Major ‘fingerprint’ discovery could help us find who is making 3D-printed guns

19 Oct 2018

Image: © fotomek/Stock.adobe.com

3D-printed guns are a growing concern for law enforcement, but researchers have found a way to ‘fingerprint’ their manufacturer.

While the industry still finds itself slowly entering the mainstream, the advent of affordable 3D printing is being seen as a threat by law enforcement agencies across the world. Where schematics for lethal firearms are available, it could be possible for someone to create a totally untraceable weapon and completely bypass any governmental checks.

However, a team from University at Buffalo believes it has found the first accurate method for tracing 3D-printed objects to the machine it came from, calling it PrinTracker.

Finding ‘wrinkles’

“3D printing has many wonderful uses, but it’s also a counterfeiter’s dream. Even more concerning, it has the potential to make firearms more readily available to people who are not allowed to possess them,” said the study’s lead author, Wenyao Xu.

To explain the method, the team said that it is all down to how a 3D printer works. Similar to a regular inkjet printer, a 3D printer will eject plastic filament in multiple layers.

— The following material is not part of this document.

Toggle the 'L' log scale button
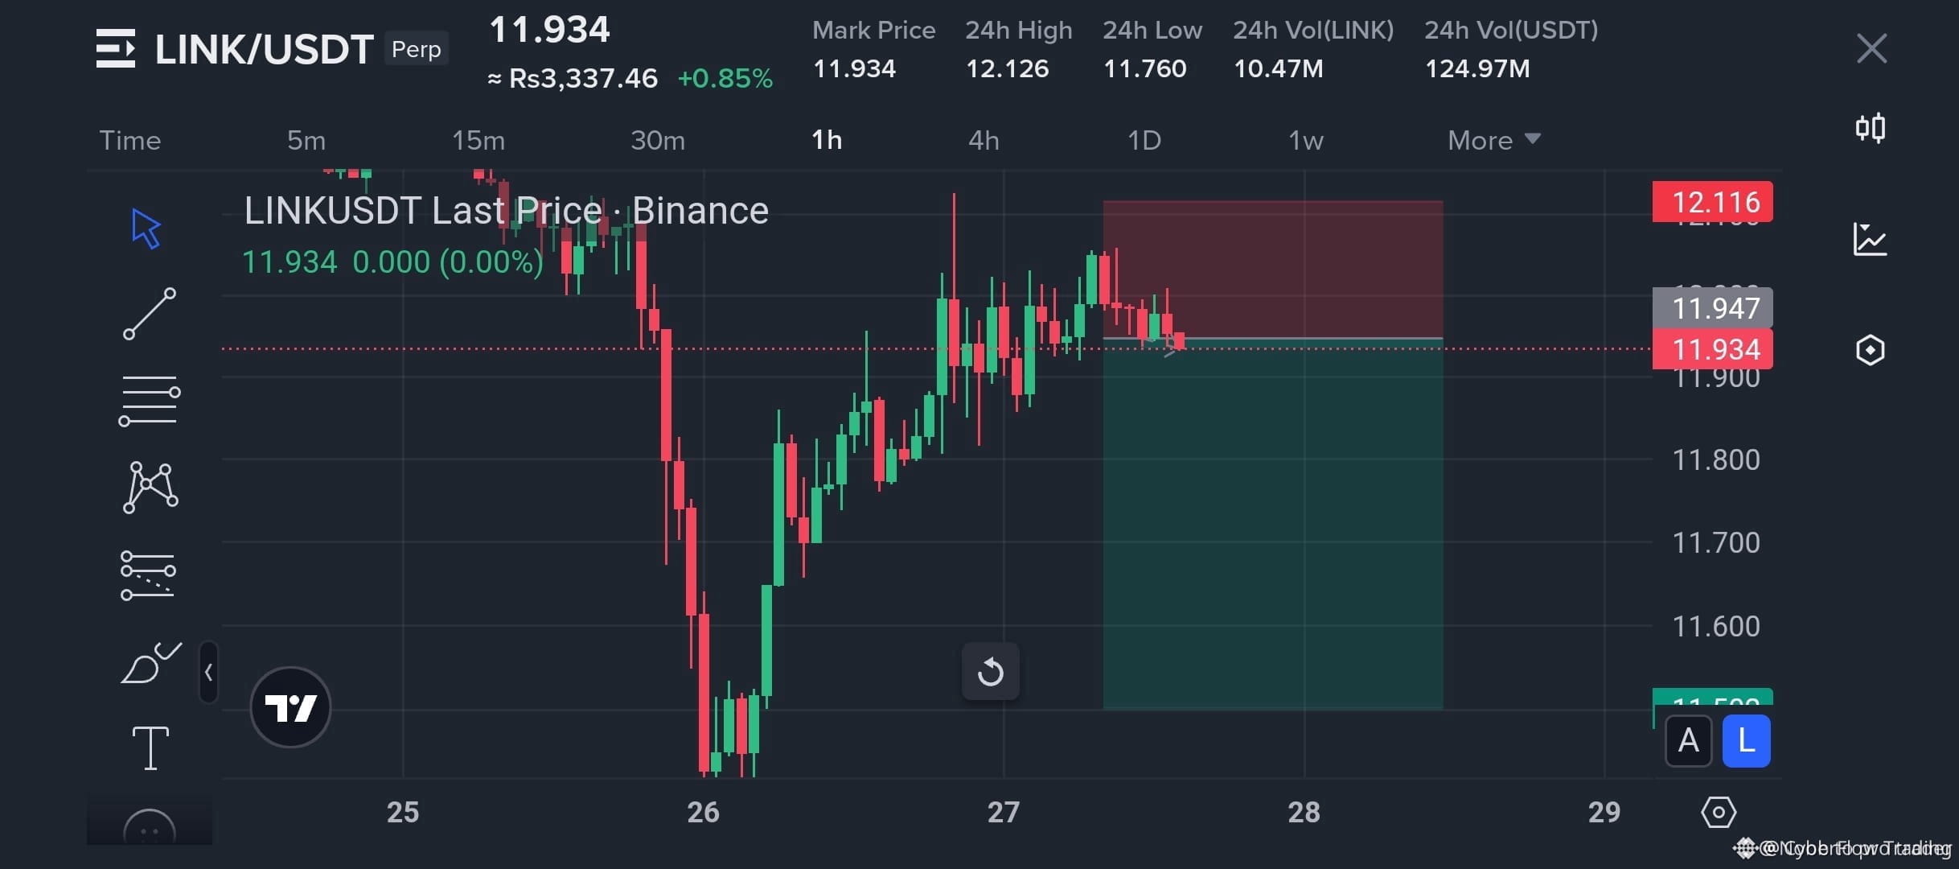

During this process, it leaves submillimetre-sized ‘wrinkles’ called in-fill patterns, and these are supposed to be uniform. However, the printer’s model type, filament, nozzle size and other factors cause slight imperfections in the patterns, resulting in an object that doesn’t exactly match the design plan.

Like a fingerprint to a person, these imperfections are built into the system, leaving patterns that are unique, repeatable and traceable to a specific machine.

99.8pc accuracy

To test PrinTracker, the research team created five door keys, each from 14 common 3D printers including 10 fused deposition modelling printers and four stereolithography printers.

After creating a fingerprint database of the in-fill patterns for each of the 14 3D printers, they created an algorithm to align and calculate the variations of each key to verify their authenticity.

The results showed that it was able to identify which printer printed a particular key 99.8pc of the time. The team ran a separate series of tests 10 months later to determine if additional use of the printers would affect PrinTracker’s ability to match objects to their machine of origin, but it did not.

The researchers also ran experiments involving keys damaged in various ways to obscure their identity. PrinTracker was 92pc accurate in these tests. While not tested with 3D-printed guns, Wenyao said, it can be applied to any 3D-printed object.

“We’ve demonstrated that PrinTracker is an effective, robust and reliable way that law enforcement agencies, as well as businesses concerned about intellectual property, can trace the origin of 3D-printed goods,” he said.